Extract every line starting at the line that contains "Wende zur Neuzeit" and ending with the final line of the data, inclusive; give only those lines, word for word.

[Extracted data entries]
BEGIN

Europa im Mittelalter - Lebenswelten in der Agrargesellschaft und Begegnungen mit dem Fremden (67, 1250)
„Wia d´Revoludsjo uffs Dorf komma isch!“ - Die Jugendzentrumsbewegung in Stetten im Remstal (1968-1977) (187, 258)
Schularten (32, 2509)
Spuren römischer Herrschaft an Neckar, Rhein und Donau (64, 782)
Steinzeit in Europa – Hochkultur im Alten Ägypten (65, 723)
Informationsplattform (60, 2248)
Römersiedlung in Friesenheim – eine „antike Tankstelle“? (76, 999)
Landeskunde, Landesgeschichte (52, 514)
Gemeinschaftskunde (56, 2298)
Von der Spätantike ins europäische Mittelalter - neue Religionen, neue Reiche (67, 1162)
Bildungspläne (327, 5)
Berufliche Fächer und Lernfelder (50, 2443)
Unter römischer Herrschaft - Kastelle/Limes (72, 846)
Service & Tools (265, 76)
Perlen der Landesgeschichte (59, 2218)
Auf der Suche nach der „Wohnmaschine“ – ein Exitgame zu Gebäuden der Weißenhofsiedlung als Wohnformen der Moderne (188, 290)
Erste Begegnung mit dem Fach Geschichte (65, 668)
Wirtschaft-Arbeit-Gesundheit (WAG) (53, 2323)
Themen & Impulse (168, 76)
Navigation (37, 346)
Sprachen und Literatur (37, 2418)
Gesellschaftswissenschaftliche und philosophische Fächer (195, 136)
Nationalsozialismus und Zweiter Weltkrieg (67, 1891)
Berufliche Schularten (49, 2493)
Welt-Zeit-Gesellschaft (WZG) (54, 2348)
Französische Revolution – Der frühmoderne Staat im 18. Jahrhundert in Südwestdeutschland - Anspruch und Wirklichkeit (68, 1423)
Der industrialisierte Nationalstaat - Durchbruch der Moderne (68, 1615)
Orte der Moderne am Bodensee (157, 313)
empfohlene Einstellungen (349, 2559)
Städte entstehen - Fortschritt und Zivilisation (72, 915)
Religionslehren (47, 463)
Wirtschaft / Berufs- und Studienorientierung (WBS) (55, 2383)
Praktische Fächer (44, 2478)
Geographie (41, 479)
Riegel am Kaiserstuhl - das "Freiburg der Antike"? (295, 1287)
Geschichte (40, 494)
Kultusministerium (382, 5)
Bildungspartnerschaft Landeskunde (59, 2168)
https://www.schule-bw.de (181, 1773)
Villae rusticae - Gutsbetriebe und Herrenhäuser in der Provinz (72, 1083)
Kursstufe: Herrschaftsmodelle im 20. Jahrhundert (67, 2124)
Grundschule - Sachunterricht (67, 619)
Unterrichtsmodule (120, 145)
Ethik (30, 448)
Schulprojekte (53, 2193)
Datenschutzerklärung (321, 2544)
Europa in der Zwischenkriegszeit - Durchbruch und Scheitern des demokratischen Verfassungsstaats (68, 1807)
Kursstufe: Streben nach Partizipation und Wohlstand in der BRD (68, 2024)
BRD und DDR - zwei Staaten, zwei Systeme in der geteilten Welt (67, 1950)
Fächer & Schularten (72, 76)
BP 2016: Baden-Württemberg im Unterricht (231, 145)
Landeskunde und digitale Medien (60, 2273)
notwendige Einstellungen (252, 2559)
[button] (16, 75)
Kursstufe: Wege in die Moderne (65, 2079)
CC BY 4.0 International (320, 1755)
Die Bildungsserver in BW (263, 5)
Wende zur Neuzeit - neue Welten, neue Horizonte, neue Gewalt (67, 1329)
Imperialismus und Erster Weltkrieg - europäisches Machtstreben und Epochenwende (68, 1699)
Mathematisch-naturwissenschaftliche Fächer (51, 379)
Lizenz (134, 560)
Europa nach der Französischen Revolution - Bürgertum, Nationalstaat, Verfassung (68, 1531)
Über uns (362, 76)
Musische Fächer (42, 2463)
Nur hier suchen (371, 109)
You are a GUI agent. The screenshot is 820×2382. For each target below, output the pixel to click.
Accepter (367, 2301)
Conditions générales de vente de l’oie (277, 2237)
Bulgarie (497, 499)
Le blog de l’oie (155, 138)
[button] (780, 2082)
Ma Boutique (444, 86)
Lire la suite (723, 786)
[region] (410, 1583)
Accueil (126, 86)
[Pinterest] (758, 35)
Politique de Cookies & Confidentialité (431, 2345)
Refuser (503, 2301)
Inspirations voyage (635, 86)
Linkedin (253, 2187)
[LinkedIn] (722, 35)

END

**Task solution**
Wende zur Neuzeit - neue Welten, neue Horizonte, neue Gewalt (67, 1329)
Imperialismus und Erster Weltkrieg - europäisches Machtstreben und Epochenwende (68, 1699)
Mathematisch-naturwissenschaftliche Fächer (51, 379)
Lizenz (134, 560)
Europa nach der Französischen Revolution - Bürgertum, Nationalstaat, Verfassung (68, 1531)
Über uns (362, 76)
Musische Fächer (42, 2463)
Nur hier suchen (371, 109)
You are a GUI agent. The screenshot is 820×2382. For each target below, output the pixel to click.
Accepter (367, 2301)
Conditions générales de vente de l’oie (277, 2237)
Bulgarie (497, 499)
Le blog de l’oie (155, 138)
[button] (780, 2082)
Ma Boutique (444, 86)
Lire la suite (723, 786)
[region] (410, 1583)
Accueil (126, 86)
[Pinterest] (758, 35)
Politique de Cookies & Confidentialité (431, 2345)
Refuser (503, 2301)
Inspirations voyage (635, 86)
Linkedin (253, 2187)
[LinkedIn] (722, 35)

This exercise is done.